China must back off, defuse situation

There has been a worrying surge in tensions on the border with China at various points along the Line of Actual Control (LAC) in recent weeks. Flag meetings between commanders of the two sides have failed to de-escalate the situation. Not only have Chinese troops transgressed into the Indian side of the LAC but they have also disrupted routine patrolling near the LAC by Indian troops. They have also destroyed posts and bridges on the Galwan Nala at Chang-Chenmo. Indian experts have said that the Chinese transgressions are not “normal” but “serious.” At a time when India and China should be directing all their attention to fighting the Covid-19 pandemic at home, it is unfortunate that Beijing has resorted to aggressive moves along the LAC. For decades, the military balance along the LAC was decisively in China’s favour as India, anxious to avoid ruffling Beijing’s feathers, was reluctant to improve road and other infrastructure near the LAC. Over the past decade, however, India has not only improved not only infrastructure along the LAC but also its military preparedness vis-à-vis China. It is likely that Beijing is uneasy with India slowly closing the gap. Hence, the growing aggression of People’s Liberation Army (PLA) troops against Indian patrols.

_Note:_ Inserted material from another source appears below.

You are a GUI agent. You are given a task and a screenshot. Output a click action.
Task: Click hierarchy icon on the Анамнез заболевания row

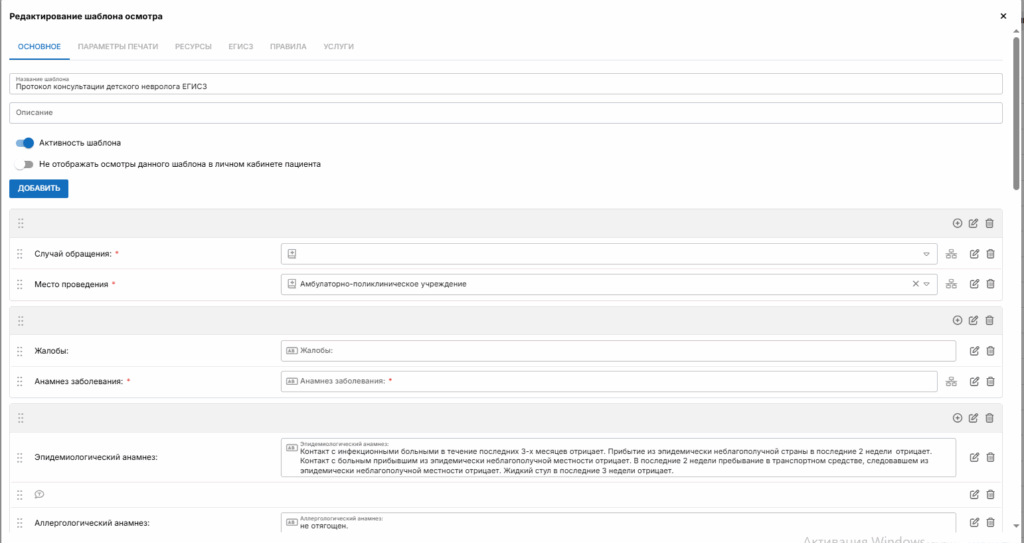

China’s moves along the LAC must not be seen in isolation. Since early this year, it has aggressively asserted its claims over disputed maritime borders with several of its neighbours, including Japan, South Korea and several Southeast Asian countries. At a time when the latter are struggling with the Covid-19 pandemic, Beijing appears to be pressuring them to settle territorial disputes in a way that favours China. This could underlie Chinese calculations regarding its border dispute with India, too. The possibility that Beijing is pushing Nepal to adopt a confrontationist posture in its territorial dispute with India in a bid to put Delhi under pressure on yet another front cannot be ruled out.

Face-offs along the LAC have grown in frequency and intensity in recent years. This time, the situation looks more serious as both sides are moving additional troops along the LAC and the militaries are in a state of heightened alert. There is a real possibility of a military confrontation between the two sides, especially in eastern Ladakh. A conflict or even a standoff, whether limited or prolonged, will benefit neither country. The two countries must speed up the Special Representative process to negotiate and clarify the borders. But, for that, it is imperative that China backs off from what it has started.